[LMB] Sociopaths and Psychopaths and why we might not engineer them out
M. Haller Yamada
thefabmadamem at yahoo.com
Sun Oct 13 14:10:15 BST 2019
So, we have touched only very lightly on the nurture part
of the nature (DNA manipulation) vs. nurture debate, but
there's a neuroscientist named James Fallon who writes
for The Atlantic, and in the course of his journalism, he
had a brain scan done that identified him as a psychopath.
Very interesting article. The Atlantic has recently changed
its access, but I think you get a few free articles, and
this one is definitely one to read.
He had no idea; IIRC, when he told his family the news,
they were kind of like, "Yeah, that makes sense." But he's
nonviolent, and he's a good writer as well as a neuroscientist.
All in all, an asset to the community (at least, in the article he
wrote, he comes off that way. Maybe he throws pens at the
His theory is that nurture helped him learn how to be a
productive member of society. And that it's the psychopaths
who sometimes push the envelopes of research -- of course,
sometimes in bad ways, but sometimes in good and interesting ways.
The gene screening that goes along with the gene modification would
mean that people who have those genes could be nurtured properly
so they don't go around "shooting people to watch 'em die" and all
the horrible stuff.
I'd also like to add that someone's figures about random genetic mutation
were quite interesting, and suggest that even with gene modifications
by parents, little quirks and sports could happen.

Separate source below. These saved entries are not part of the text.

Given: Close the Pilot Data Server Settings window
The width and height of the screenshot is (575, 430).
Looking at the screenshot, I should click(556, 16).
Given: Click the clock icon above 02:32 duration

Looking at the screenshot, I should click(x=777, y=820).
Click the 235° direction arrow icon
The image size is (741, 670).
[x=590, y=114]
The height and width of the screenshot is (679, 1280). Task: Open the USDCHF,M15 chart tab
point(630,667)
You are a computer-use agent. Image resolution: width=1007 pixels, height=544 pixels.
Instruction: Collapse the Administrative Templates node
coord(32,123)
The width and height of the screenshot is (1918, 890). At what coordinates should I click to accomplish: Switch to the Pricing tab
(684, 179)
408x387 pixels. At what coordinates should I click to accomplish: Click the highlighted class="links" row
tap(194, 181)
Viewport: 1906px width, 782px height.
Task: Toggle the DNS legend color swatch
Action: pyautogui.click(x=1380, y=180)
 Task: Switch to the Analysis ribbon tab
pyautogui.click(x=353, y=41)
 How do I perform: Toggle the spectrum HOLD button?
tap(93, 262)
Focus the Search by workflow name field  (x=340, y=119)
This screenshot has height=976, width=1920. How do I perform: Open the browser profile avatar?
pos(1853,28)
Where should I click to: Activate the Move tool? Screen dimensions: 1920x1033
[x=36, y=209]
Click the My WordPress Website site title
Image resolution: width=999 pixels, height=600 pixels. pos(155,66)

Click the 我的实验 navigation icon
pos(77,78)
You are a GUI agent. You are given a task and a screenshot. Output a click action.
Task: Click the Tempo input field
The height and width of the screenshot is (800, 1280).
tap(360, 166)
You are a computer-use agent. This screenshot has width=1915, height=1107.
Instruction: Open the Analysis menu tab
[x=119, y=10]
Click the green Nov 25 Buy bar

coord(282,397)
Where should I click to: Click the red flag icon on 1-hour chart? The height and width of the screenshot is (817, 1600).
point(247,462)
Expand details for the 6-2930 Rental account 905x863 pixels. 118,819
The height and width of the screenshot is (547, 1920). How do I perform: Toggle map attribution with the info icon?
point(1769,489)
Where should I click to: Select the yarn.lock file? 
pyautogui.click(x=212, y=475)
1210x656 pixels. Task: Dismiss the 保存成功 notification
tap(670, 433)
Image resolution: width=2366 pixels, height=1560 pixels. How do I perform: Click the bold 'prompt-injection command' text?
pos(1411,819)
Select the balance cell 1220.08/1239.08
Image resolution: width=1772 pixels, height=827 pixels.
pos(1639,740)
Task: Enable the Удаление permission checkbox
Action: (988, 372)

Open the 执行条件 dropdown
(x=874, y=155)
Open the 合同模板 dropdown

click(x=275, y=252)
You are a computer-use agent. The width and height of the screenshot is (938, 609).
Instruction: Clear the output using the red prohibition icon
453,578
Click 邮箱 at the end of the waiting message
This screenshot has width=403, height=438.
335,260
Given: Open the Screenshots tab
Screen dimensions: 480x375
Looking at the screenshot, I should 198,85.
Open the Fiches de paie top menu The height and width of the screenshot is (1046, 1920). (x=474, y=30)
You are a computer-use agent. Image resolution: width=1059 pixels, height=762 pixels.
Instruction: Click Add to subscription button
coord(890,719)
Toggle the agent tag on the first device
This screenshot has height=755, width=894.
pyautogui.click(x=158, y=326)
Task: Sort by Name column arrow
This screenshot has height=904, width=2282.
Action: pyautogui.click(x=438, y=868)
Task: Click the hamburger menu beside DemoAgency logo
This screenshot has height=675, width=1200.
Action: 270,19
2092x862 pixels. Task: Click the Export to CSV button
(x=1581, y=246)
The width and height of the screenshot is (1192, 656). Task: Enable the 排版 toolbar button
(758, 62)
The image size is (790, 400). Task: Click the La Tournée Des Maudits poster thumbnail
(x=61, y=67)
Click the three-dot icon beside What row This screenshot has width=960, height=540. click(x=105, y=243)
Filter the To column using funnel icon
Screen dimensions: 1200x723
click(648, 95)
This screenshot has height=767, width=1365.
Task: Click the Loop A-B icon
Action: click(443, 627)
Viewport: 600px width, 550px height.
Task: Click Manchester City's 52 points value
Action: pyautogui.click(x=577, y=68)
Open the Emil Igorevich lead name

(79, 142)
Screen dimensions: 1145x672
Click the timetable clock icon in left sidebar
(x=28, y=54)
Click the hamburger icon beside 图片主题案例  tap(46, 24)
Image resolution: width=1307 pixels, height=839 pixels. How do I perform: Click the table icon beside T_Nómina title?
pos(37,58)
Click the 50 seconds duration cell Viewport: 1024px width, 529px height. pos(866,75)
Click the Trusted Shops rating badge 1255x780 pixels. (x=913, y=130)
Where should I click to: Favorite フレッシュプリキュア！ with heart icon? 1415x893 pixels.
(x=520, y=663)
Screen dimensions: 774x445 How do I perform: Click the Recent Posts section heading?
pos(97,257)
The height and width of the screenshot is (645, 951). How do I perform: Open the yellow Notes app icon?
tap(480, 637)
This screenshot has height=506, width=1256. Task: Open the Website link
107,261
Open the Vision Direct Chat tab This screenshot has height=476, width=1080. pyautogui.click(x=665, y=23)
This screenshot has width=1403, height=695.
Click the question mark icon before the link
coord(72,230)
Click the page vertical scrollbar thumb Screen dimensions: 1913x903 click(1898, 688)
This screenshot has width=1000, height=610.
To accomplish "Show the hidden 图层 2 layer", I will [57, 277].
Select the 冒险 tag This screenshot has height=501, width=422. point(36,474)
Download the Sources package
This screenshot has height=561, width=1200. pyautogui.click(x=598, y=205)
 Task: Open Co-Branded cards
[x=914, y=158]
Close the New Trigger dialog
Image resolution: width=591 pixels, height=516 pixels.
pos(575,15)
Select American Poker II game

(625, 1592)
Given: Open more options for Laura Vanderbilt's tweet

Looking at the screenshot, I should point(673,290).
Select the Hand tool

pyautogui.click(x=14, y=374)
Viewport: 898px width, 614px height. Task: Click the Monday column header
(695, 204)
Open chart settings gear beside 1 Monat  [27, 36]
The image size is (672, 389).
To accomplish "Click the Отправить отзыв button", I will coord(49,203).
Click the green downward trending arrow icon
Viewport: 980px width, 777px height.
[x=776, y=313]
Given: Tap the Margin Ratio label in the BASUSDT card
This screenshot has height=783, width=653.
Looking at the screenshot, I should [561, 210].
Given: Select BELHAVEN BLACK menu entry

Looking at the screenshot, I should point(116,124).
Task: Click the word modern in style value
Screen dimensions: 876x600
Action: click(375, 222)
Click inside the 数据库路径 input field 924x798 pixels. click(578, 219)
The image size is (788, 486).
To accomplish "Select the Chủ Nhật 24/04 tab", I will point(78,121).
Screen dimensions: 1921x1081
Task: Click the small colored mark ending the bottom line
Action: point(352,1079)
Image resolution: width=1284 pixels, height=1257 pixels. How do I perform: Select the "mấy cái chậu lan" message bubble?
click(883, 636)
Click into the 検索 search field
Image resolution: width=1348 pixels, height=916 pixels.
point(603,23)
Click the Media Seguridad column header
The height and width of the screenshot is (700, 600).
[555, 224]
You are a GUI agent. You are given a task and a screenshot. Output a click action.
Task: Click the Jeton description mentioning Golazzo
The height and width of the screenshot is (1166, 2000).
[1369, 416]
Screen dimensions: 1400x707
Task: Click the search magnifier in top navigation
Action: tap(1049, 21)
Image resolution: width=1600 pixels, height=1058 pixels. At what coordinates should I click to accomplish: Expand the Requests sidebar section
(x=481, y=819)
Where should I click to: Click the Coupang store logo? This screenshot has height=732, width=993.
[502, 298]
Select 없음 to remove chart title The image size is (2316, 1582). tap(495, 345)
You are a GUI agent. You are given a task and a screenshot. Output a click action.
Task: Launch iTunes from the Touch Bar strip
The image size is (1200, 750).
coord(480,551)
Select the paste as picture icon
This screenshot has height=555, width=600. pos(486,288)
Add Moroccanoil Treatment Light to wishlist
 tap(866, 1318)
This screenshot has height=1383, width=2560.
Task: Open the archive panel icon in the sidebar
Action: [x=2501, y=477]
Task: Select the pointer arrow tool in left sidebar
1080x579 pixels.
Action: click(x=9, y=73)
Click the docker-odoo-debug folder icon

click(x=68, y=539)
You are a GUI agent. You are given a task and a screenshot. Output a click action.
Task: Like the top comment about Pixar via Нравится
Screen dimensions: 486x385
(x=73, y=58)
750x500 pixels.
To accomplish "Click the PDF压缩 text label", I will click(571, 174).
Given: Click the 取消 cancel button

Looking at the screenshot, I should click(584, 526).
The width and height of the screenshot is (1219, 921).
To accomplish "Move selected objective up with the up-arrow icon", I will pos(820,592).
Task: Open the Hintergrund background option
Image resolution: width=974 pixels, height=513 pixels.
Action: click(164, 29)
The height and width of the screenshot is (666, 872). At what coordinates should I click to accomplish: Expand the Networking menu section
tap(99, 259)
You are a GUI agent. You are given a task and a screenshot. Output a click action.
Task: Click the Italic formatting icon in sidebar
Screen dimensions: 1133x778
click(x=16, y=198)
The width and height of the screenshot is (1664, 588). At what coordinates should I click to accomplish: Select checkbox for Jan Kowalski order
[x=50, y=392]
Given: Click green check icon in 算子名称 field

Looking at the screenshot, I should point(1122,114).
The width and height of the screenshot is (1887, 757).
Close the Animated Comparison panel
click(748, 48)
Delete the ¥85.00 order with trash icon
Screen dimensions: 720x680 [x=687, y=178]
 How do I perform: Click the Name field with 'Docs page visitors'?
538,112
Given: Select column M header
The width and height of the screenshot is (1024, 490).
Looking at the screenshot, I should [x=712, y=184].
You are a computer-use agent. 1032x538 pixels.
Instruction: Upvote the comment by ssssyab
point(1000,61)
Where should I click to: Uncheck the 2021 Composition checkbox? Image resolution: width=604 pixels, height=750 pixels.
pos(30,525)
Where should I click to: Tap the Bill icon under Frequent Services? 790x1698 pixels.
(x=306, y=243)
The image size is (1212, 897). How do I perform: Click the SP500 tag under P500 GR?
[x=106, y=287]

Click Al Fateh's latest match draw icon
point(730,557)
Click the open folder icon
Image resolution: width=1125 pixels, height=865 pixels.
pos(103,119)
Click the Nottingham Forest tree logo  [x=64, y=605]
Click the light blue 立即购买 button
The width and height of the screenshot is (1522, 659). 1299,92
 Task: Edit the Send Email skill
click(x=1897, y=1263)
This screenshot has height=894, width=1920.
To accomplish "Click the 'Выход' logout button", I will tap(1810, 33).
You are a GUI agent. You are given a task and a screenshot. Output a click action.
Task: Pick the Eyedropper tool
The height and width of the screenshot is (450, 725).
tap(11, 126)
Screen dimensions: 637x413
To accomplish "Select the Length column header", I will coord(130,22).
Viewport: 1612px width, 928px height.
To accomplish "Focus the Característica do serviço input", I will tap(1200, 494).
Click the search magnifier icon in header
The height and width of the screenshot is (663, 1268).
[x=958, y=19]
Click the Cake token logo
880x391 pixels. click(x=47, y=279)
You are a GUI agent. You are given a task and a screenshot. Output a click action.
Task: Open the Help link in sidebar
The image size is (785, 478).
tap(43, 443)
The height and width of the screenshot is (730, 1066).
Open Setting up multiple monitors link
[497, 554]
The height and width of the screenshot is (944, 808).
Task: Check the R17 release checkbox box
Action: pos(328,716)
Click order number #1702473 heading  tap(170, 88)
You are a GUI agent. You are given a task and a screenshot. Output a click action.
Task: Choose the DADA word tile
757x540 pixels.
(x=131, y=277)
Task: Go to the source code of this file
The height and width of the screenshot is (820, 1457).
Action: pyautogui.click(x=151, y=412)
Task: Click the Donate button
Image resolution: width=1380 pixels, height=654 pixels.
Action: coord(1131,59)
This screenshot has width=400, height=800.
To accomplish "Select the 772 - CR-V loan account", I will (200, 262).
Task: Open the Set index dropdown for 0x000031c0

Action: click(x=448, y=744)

Gwynne said something about "heaven help the kid who didn't turn out
like the parents ordered" and that is worrisome. I tend to think that the
control freak parents who design their kids to the last optimum drop are
more likely to be disappointed when the nurture fails to mold the child
"properly". I hope the societies have a back-up plan. The Betans have
parenting classes that might weed some of that out, for example.